● Required task: Retype the material verbatim, from the line that contains "Open National Insurance" through the line that contains "pos(84,248)", and nothing else.

● Materials provided:
▽

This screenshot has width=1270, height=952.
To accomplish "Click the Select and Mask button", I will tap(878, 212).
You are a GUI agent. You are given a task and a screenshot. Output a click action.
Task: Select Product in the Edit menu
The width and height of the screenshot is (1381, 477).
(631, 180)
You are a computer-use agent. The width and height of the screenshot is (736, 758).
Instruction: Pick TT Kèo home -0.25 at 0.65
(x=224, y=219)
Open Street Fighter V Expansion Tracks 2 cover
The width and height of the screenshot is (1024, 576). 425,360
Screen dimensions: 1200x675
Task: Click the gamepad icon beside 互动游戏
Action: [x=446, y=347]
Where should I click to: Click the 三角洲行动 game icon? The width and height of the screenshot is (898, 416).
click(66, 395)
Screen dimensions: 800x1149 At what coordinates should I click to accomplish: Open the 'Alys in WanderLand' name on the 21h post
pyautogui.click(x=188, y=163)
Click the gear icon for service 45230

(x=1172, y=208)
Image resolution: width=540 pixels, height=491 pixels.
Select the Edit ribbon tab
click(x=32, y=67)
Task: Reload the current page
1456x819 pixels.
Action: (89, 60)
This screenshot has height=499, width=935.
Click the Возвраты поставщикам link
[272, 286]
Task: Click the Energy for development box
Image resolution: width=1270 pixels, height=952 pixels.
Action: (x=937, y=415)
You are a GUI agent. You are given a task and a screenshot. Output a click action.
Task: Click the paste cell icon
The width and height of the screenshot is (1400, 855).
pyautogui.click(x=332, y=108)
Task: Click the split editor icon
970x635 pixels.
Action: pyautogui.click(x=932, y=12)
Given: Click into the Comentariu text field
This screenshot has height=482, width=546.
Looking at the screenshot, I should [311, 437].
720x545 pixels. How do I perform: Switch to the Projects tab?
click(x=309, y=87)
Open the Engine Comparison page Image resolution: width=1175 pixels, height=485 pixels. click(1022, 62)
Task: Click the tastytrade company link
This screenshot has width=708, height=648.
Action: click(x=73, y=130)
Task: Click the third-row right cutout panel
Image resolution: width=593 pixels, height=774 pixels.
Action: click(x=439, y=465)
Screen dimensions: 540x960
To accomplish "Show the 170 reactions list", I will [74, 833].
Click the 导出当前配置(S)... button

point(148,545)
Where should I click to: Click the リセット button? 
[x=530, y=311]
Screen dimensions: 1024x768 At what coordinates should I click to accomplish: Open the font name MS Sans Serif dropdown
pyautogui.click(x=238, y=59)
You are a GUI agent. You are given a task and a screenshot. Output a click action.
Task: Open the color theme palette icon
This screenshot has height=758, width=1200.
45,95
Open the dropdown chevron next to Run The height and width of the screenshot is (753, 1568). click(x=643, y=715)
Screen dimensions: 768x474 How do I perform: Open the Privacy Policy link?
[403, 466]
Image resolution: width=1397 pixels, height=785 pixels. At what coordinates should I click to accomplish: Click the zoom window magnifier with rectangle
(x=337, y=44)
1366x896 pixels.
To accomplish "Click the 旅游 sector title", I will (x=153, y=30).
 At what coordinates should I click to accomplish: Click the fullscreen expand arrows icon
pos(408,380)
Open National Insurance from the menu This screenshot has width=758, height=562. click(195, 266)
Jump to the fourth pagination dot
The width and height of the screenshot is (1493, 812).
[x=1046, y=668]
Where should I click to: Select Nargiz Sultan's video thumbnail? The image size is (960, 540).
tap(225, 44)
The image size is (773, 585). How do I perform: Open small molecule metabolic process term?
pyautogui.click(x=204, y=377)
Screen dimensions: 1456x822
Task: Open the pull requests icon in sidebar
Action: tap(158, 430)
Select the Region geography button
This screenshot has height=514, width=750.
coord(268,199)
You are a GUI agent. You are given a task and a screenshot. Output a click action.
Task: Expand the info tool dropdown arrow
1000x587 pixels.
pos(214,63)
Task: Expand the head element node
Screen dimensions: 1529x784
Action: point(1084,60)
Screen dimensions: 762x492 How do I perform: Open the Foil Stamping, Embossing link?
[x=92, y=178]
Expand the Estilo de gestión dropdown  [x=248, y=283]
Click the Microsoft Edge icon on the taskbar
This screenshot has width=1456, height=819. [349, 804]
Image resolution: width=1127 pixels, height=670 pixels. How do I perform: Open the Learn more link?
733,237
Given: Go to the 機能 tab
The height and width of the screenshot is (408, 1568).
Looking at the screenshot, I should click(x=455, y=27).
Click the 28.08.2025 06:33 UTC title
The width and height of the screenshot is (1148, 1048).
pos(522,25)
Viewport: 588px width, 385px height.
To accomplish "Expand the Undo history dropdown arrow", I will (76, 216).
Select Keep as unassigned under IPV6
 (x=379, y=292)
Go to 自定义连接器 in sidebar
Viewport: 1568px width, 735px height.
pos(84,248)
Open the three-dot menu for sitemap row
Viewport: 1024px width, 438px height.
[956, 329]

△

● Result of the exercise:
Open National Insurance from the menu This screenshot has width=758, height=562. click(195, 266)
Jump to the fourth pagination dot
The width and height of the screenshot is (1493, 812).
[x=1046, y=668]
Where should I click to: Select Nargiz Sultan's video thumbnail? The image size is (960, 540).
tap(225, 44)
The image size is (773, 585). How do I perform: Open small molecule metabolic process term?
pyautogui.click(x=204, y=377)
Screen dimensions: 1456x822
Task: Open the pull requests icon in sidebar
Action: tap(158, 430)
Select the Region geography button
This screenshot has height=514, width=750.
coord(268,199)
You are a GUI agent. You are given a task and a screenshot. Output a click action.
Task: Expand the info tool dropdown arrow
1000x587 pixels.
pos(214,63)
Task: Expand the head element node
Screen dimensions: 1529x784
Action: point(1084,60)
Screen dimensions: 762x492 How do I perform: Open the Foil Stamping, Embossing link?
[x=92, y=178]
Expand the Estilo de gestión dropdown  [x=248, y=283]
Click the Microsoft Edge icon on the taskbar
This screenshot has width=1456, height=819. [349, 804]
Image resolution: width=1127 pixels, height=670 pixels. How do I perform: Open the Learn more link?
733,237
Given: Go to the 機能 tab
The height and width of the screenshot is (408, 1568).
Looking at the screenshot, I should click(x=455, y=27).
Click the 28.08.2025 06:33 UTC title
The width and height of the screenshot is (1148, 1048).
pos(522,25)
Viewport: 588px width, 385px height.
To accomplish "Expand the Undo history dropdown arrow", I will (76, 216).
Select Keep as unassigned under IPV6
 (x=379, y=292)
Go to 自定义连接器 in sidebar
Viewport: 1568px width, 735px height.
pos(84,248)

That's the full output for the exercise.